* [TASK DESCRIPTION]:
Convert all of the records into a two-column CSV with one row per record, using the column names "text" and "answer". Place each value in a single quoted field, and replace any line breaks with spaces.

* START EXTRACTED RECORDS *

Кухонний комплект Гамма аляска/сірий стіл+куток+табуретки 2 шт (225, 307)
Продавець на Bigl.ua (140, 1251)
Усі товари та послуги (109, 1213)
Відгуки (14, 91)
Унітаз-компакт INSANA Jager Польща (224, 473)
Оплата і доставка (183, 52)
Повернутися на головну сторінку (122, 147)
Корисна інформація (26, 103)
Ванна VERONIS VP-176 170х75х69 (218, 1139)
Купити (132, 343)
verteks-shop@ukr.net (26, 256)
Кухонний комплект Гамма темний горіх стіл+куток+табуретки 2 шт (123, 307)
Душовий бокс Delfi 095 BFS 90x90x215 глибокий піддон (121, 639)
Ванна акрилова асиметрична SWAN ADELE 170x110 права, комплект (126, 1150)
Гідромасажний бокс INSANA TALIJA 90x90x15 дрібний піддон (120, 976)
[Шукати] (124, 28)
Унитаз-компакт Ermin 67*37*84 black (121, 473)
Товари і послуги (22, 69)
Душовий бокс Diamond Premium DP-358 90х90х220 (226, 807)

* END EXTRACTED RECORDS *

* [FINISHED ANSWER]:
text,answer
"Кухонний комплект Гамма аляска/сірий стіл+куток+табуретки 2 шт","(225, 307)"
"Продавець на Bigl.ua","(140, 1251)"
"Усі товари та послуги","(109, 1213)"
"Відгуки","(14, 91)"
"Унітаз-компакт INSANA Jager Польща","(224, 473)"
"Оплата і доставка","(183, 52)"
"Повернутися на головну сторінку","(122, 147)"
"Корисна інформація","(26, 103)"
"Ванна VERONIS VP-176 170х75х69","(218, 1139)"
"Купити","(132, 343)"
"verteks-shop@ukr.net","(26, 256)"
"Кухонний комплект Гамма темний горіх стіл+куток+табуретки 2 шт","(123, 307)"
"Душовий бокс Delfi 095 BFS 90x90x215 глибокий піддон","(121, 639)"
"Ванна акрилова асиметрична SWAN ADELE 170x110 права, комплект","(126, 1150)"
"Гідромасажний бокс INSANA TALIJA 90x90x15 дрібний піддон","(120, 976)"
"[Шукати]","(124, 28)"
"Унитаз-компакт Ermin 67*37*84 black","(121, 473)"
"Товари і послуги","(22, 69)"
"Душовий бокс Diamond Premium DP-358 90х90х220","(226, 807)"